The first is horizontal replication, with African states in other sub-regions placing immediate neighbours at the centre of their foreign policy. What makes the Ethiopian model instructive is its underlying logic rather than its specific instruments. Prime Minister Abiy Ahmed did not name regional integration as a policy objective among others. He elevated it to a pillar of national development, inseparable from Ethiopia’s own trajectory. That elevation is what changes behaviour, because it makes neighbourhood relations a matter of core interest rather than diplomatic courtesy.

The second translation is continental, and it is where the genuine ambition of the argument lies. Africa has already produced the institutional architecture for what an Africa First orientation would require. The African Continental Free Trade Area, the most ambitious trade agreement in the world, is designed to redirect African economic energy inward, building supply chains and trade flows across the continent rather than perpendicular to it. Visa liberalisation initiatives, the African Passport, and the Single African Air Transport Market point in the same direction. These are, in effect, a Neighbours First doctrine applied at continental scale.

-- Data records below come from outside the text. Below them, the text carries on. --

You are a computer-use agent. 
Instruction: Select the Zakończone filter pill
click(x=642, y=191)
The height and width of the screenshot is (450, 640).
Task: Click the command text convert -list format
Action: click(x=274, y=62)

The gap is vision in practice. The AfCFTA remains unevenly implemented, with tariff schedules, rules of origin, and non-tariff barriers still limiting the trade volumes the agreement was built to unlock. The political will to subordinate short-term national preferences to continental integration has yet to be consistently demonstrated. What the Ethiopian example offers here is a political model: leadership that treats regional integration as a survival strategy.

The underlying argument holds whether the neighbourhood is the Horn of Africa or the continent as a whole. Countries that tie their development to their neighbours’ development are harder to isolate, harder to exploit, and better positioned to bargain with the rest of the world on their own terms. That is the promise of Neighbours First. Taken to its logical conclusion, it is also the promise of Africa First.